19

 シロさんは私の方に体をひねり、巻物は出さずに閉じたままの両目をこちらに向け、「ふーん」と何かに感心したように言う。なんだか私をからかっているように見えて、またひどく苛ついた。私の右手がテーブルの上のグラスに伸びかける。そのとき、

「動くな」

 と、シロさんが言った。

 途端に私の体ががくんと重くなった。急に荷物を背中に載せられたみたいで、思わずテーブルの上に突っ伏しそうになってしまう。

「動くな。動かない。そう、そのまま。動くな」

 シロさんはぶつぶつ呟きながら左腕を伸ばしてくる。小指に巻いたガーゼには血が滲み、薬指の先は紫色に変色している。まだ無傷の人差し指と中指が私の肩に触れる。そのとき、静電気のようなピリッという痛みが走った。

 シロさんはまるで服についているゴミを取るように、私の肩から何かをつまむような仕草をする。左手の親指と人差し指、中指の三本で、肩にくっついた目に見えない何かを捕まえているみたいだ。

 取ってはその辺に捨て、また取ってはその辺に捨て――を何度か繰り返されるうち、いつの間にか肩が軽くなっていた。シロさんは「もういいかな、はい」と確認するように言うと、私の肩をトントンと叩いた。

「神谷さん、ちゃんと軽くなりました?」

「は? ……あ、はい」

「ははは、不思議そうな顔してますね」

 シロさんは楽しそうに笑った。その顔が全然不快に見えないことに私は気づき、そして驚いた。
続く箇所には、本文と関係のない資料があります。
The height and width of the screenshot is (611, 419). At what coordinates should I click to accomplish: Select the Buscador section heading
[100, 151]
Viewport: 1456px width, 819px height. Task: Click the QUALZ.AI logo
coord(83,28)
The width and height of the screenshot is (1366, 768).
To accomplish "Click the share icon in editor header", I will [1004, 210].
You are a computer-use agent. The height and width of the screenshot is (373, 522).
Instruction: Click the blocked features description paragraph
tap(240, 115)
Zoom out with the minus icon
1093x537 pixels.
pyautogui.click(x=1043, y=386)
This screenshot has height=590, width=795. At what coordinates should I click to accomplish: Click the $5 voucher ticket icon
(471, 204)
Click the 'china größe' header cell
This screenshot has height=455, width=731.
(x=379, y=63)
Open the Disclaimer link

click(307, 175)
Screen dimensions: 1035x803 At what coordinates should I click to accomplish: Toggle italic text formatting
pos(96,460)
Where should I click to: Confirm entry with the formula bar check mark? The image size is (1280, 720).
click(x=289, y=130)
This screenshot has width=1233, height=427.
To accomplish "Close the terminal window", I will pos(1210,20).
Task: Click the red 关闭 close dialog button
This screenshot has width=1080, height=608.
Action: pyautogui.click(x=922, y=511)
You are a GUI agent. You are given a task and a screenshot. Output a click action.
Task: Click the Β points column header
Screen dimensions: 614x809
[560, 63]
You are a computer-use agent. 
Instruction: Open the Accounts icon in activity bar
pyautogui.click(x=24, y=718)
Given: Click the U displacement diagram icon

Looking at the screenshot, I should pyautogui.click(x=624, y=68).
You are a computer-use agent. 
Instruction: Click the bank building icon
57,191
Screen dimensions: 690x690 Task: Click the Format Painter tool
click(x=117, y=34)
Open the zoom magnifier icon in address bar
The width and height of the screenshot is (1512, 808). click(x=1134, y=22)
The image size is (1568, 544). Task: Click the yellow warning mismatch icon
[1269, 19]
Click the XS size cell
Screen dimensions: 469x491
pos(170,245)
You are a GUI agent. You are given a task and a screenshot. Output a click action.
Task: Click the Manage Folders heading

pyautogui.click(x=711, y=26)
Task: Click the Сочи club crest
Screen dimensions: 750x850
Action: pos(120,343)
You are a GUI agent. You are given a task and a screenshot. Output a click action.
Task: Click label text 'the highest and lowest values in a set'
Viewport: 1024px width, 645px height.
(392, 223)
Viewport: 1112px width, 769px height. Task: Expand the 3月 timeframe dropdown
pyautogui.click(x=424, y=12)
 さっきまで彼の、それこそ一挙手一投足に苛立っていた自分は何だったんだろう? どうしてあんな風に感じていたのか、私自身にももうわからなかった。

「ボクねぇ、普段こういう仕事するんですよ。厄払いとでも言うかなぁ。とにかく厄みたいなものはその辺に転がってるし、それなりの場所や人がいれば集まってもくるんです。神谷さんは今、よくない変なものをしょってるから、そういう厄みたいなものが溜まりやすい。で、変な影響を受けちゃうわけです」

「じゃあ……今のでその、私にくっついてた『厄みたいなもの』を取っちゃったってことですか?」

「そういうことです。今気分いいでしょ?」

「そう……ですね。はぁ……」

 実際それは私にとってかなり劇的な変化だったので、どうリアクションをとったらいいのか逆にわからなかった。とはいえ、あのおかしな精神状態があれ以上続かなくてよかったと思う。もしもあの状態が長く続いていたら、私は何をしでかしていただろう?

「シロさん、あの、私いつ頃から変でした?」

「ここで女の子たちが話し始めた頃から急に加速しとったけど、でもその前から変でしたよ。さっき神谷さんと合流したとき、神谷さん、ボクらが近づいてることに全然気づいてなかったでしょ? ボク、女の子たちと喋りながら歩いてたから、普通だったら気づかれたと思うんですよね」

「そうだったんですか? 全然覚えがないんですけど」

「ああいうときって、周りに対して注意がおろそかになったりするんですよ。まぁ、人によりけりですが」

「あの……ありがとうございました。あと、ごめんなさい。私、態度かなり悪かったですよね」

 悪かったはずだ。不機嫌どころか、敵意がむき出しになっていただろう。落ち着いてみると恥ずかしい。

「いや、気にしないでください」

 そう言ってシロさんは笑った。「むしろ神谷さんは制御効いてる方ですよ。うちの事務所におったら、もっとまずい状態のお客さんがいらっしゃるけぇ。だから黒木くんみたいなでっかい強面がいると助かるし、あと基本的に熱いお茶とかコーヒーは出さないことにしとるんです。かけられたら危ないんで。あははは」

 そんな笑えないですよ、と返そうとした言葉が、喉の途中で引っ掛かった。ばきんというような音がして、シロさんの左手の中指の爪がひとりでに剥がれた。